DATA RECORDS -
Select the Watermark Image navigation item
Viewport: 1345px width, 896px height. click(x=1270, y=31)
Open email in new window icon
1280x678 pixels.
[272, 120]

EXERCISE GOAL -
Count the lines in the rows above that contain "Image", treating case as significant, and give only the number.

THE SOLUTION -
1